La parola “fantasmi” è un segno forte, che fa pensare a una tua importante parentela: sei la zia, amatissima, di Nadia Terranova, la scrittrice dello Stretto che in particolare con “Addio fantasmi”, ambientato a Messina, è arrivata non solo alla cinquina dello Strega, ma nel cuore di migliaia di lettori. C’è una parentela tra le scritture - i fantasmi che ci abitano e le abitano - una “comunicazione fantasmatica”, e un nesso profondo tra donne che scrivono, scenari, luci dello Stretto, presenze?
«Non è voluta, ma c’è certamente una comunanza tra le scrittrici dello Stretto, nella nostra grande diversità. Il titolo “Vascello fantasma” peraltro esiste dal 1985. Io mi ci riconosco, ma forse ancora di più nei “Flussi barbareschi”, dove è più forte il senso delle “invasioni”, del sentirsi legata a questa lingua di sabbia tra Stretto e colline, terra di attraversamenti. scuotimenti e conquiste. Terra che patisce e subisce conquiste e attraversamenti ma è in grado di trasformarli in maniera vitale».
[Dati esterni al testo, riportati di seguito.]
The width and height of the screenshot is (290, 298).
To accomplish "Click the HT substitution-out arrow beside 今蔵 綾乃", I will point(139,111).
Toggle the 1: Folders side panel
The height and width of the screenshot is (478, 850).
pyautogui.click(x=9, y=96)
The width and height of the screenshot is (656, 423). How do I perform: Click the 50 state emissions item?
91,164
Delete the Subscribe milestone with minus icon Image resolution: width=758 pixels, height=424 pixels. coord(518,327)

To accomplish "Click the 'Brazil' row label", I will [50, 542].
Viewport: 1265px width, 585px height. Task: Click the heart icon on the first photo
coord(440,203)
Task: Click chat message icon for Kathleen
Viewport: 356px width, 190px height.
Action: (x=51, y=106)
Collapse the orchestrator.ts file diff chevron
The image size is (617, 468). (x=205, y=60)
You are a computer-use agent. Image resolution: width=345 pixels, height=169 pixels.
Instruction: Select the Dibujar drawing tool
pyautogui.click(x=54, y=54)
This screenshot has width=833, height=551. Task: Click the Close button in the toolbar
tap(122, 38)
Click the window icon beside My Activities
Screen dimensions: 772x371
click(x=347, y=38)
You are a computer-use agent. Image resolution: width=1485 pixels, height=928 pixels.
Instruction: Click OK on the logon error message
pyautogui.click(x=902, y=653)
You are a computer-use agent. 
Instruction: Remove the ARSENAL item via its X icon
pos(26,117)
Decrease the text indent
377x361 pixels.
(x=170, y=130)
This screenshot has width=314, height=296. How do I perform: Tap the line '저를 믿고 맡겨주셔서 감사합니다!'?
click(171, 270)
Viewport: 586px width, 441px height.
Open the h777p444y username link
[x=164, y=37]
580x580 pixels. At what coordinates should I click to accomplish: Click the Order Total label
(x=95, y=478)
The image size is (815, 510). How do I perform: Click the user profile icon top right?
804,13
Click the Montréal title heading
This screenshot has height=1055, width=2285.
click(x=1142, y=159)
Parliamo di altre voci, di altre costruzioni sulla «lingua di sabbia»: Jolanda Insana, Sara Zanghì. E poi i modelli d’ogni tempo, da Anne Sexton a Silvia Plath, da Amelia Rosselli a Ingeborg Bachmann.
La tua è una poesia che smaterializza, apre spazi, si sporge sull’abisso, è alta e colta, eppure è profondamente radicata nel corpo, nei luoghi, nella loro vischiosa concretezza, che tu menzioni per esteso, facendone quasi una mappa per il lettore.
«Questo è il risultato dei “flussi barbareschi”, delle invasioni e commistioni che dicevo: ho lavorato molto sul ritmo, la musicalità del verso. Cerco il suono dell’emozione che ho provato. E il luogo è il luogo del risonare di quel che ho provato, diventa immagine perduta, fantasma, carico del Vascello. Per questo ho scelto anche parole dialettali in origine, ma poi molto lavorate per portarle alla mia “visionarietà del reale”, e la topografia è simbolo di questo: le visioni nei miei luoghi, dei miei luoghi, che si trasformano e mi trasformano. Come tutti , mi sono confrontata con le idee stereotipate di Messina città senza identità, senza storia, ed è come se mi fossi creata, attraverso il mio lavoro continuo sui “flussi barbareschi”, sui nomi, sulle parole, sulle assenze, sui fantasmi, una nuova speranza, un’identità forte».
Il libro sarà presentato domani alle 18 alla chiesa di Santa Maria Alemanna nell’ambito degli “Incontri d’Autore” della kermesse “Alemanna. Storie di cultura” promossa dal centro multisperimentale Progetto Suono in collaborazione con la Feltrinelli Point. In collegamento da Roma ci sarà la scrittrice Nadia Terranova.